> ABOUT THIS TASK: Nothing but the lines from the one containing "The height and" to the final line of the entries should appear, copied exactly and without pictures.

· · · · · · ·

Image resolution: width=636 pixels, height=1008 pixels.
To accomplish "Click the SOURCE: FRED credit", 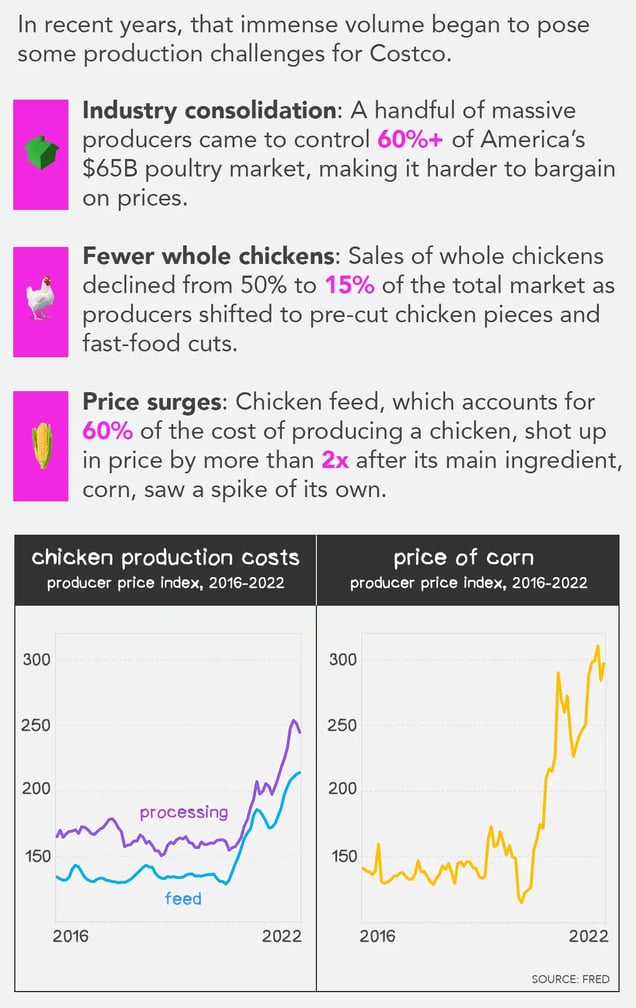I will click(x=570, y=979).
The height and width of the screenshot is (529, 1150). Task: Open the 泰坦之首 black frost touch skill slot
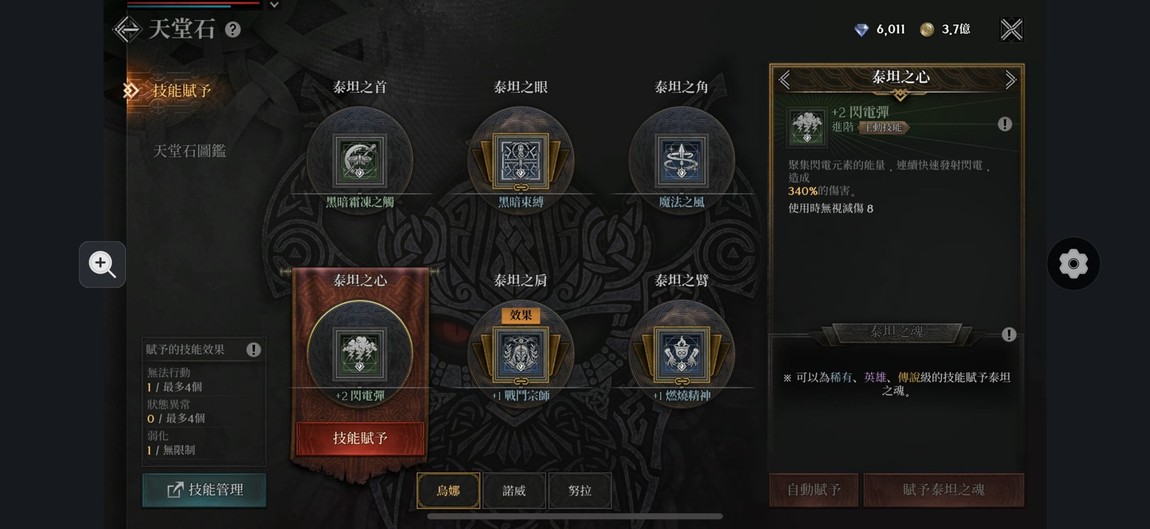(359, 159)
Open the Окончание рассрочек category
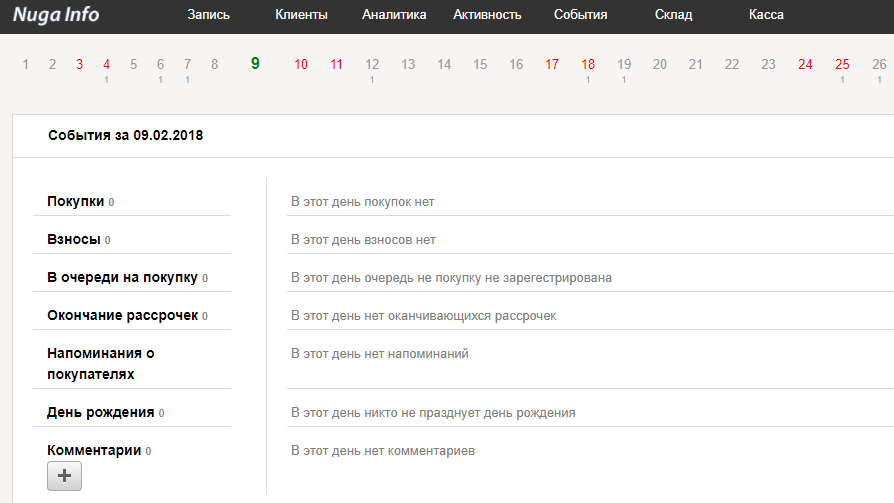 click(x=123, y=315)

· · · · · · ·

> RESPONSE TO THE EXERCISE:
The height and width of the screenshot is (529, 1150). Task: Open the 泰坦之首 black frost touch skill slot
(359, 159)
Open the Окончание рассрочек category
 click(x=123, y=315)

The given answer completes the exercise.